Monday, 11 January 2016
Remembering the Brisbane Floods 5 years on! #RPBP #ASMSG
11th January 2011
Watching these videos gives you a feel for the devastation.
Sometimes in life, an event happens that changes everything.
December 2010 was a happy time for our family, both in the UK and Australia. We were looking forward to a big family reunion in the UK over Christmas and into the New Year to celebrate the wedding of my eldest daughter Samantha. The wedding was planned for 11th January 2011. She picked this date because she had been told it was the luckiest day of the century - 11/1/11 in hindsight that is debatable!
In the days before the wedding, we watched on Sky News as the Toowoomba tsunami unfolded. Our 20 acres of woodland in Millmerran, that we were clearing to build on. was nearby and we knew people who lived and worked in Toowoomba and so we were horrified to see the streets that we had walked down less than two weeks earlier filled with water flowing like rivers. Even after receiving calls in the early hours of the morning, on the day of the wedding, saying that our house in Ipswich, about 40 minutes from Brisbane, had been breached didn't cause us to think for a moment that our house could have been severely affect.

■ Set exercise ■
Reproduce word for word the portion of the Brisbane floods post that begins with "In the days" and ends with "been severely affect.".

■ Dataset extract ■
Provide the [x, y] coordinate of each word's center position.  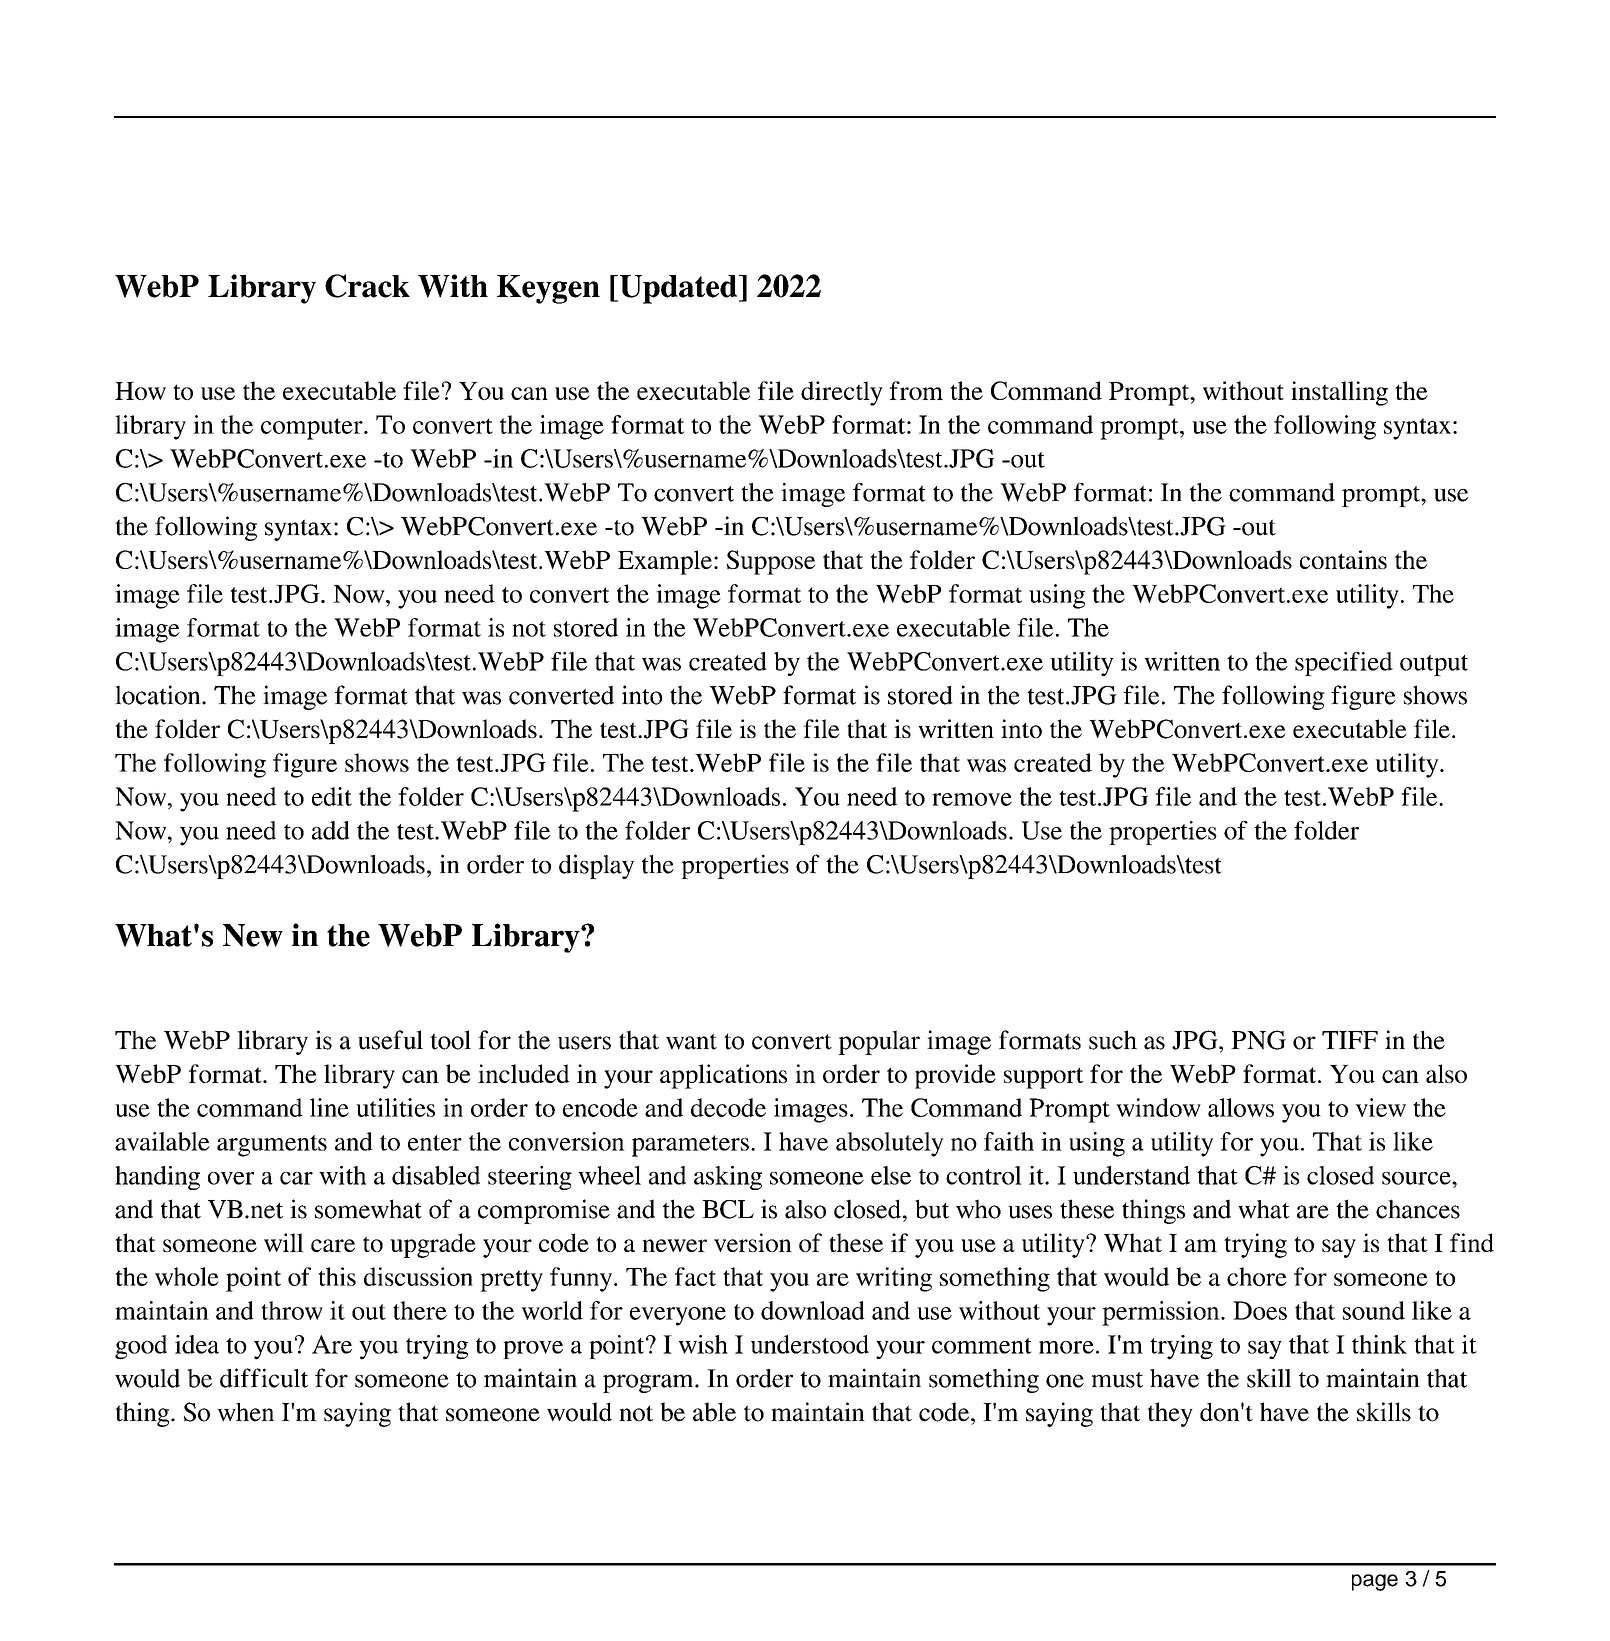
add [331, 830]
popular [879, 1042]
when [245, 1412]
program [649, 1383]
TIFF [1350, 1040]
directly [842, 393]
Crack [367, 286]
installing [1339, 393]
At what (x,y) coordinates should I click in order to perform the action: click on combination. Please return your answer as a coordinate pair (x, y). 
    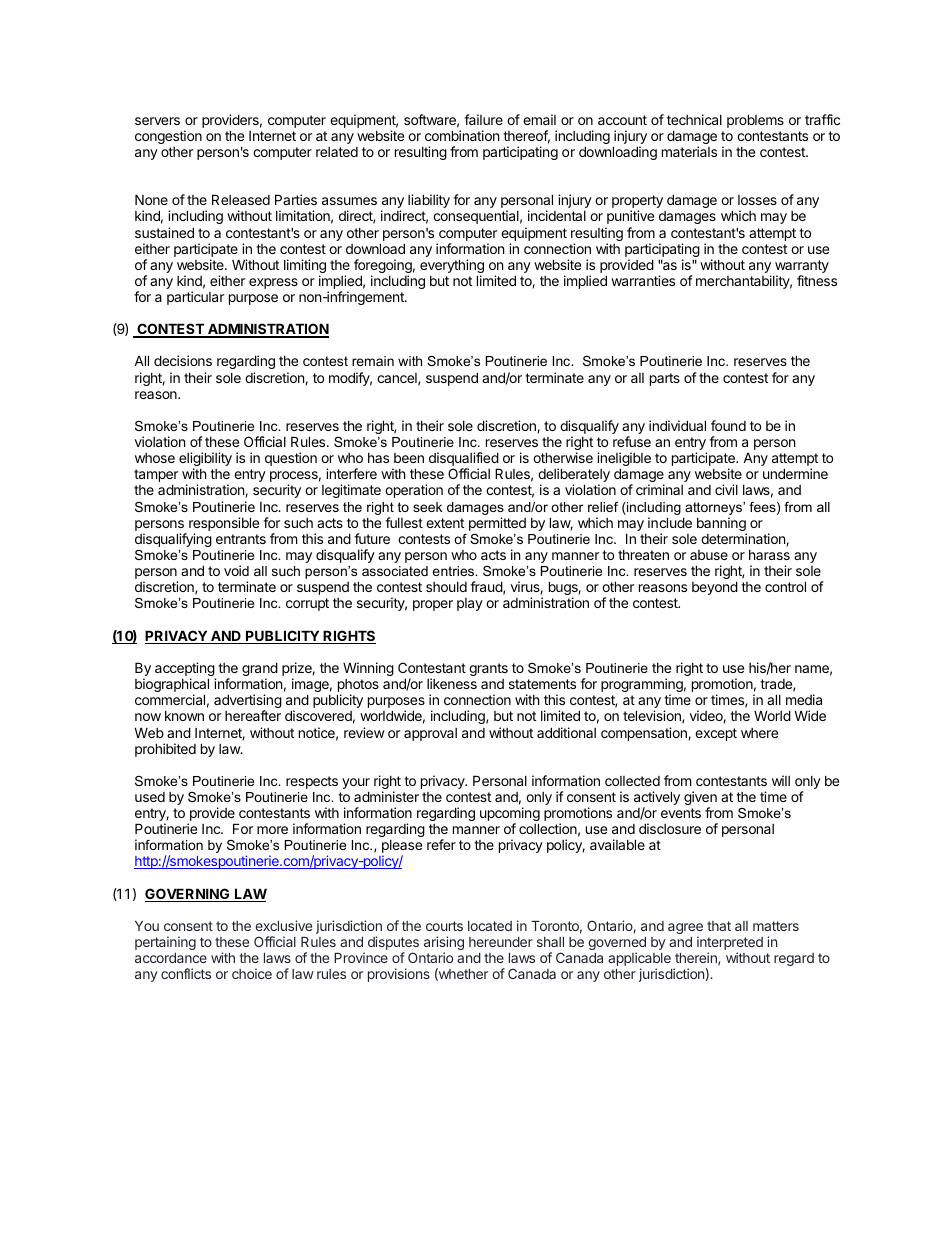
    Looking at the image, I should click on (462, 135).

■ Solution for this task ■
In the days before the wedding, we watched on Sky News as the Toowoomba tsunami unfolded. Our 20 acres of woodland in Millmerran, that we were clearing to build on. was nearby and we knew people who lived and worked in Toowoomba and so we were horrified to see the streets that we had walked down less than two weeks earlier filled with water flowing like rivers. Even after receiving calls in the early hours of the morning, on the day of the wedding, saying that our house in Ipswich, about 40 minutes from Brisbane, had been breached didn't cause us to think for a moment that our house could have been severely affect.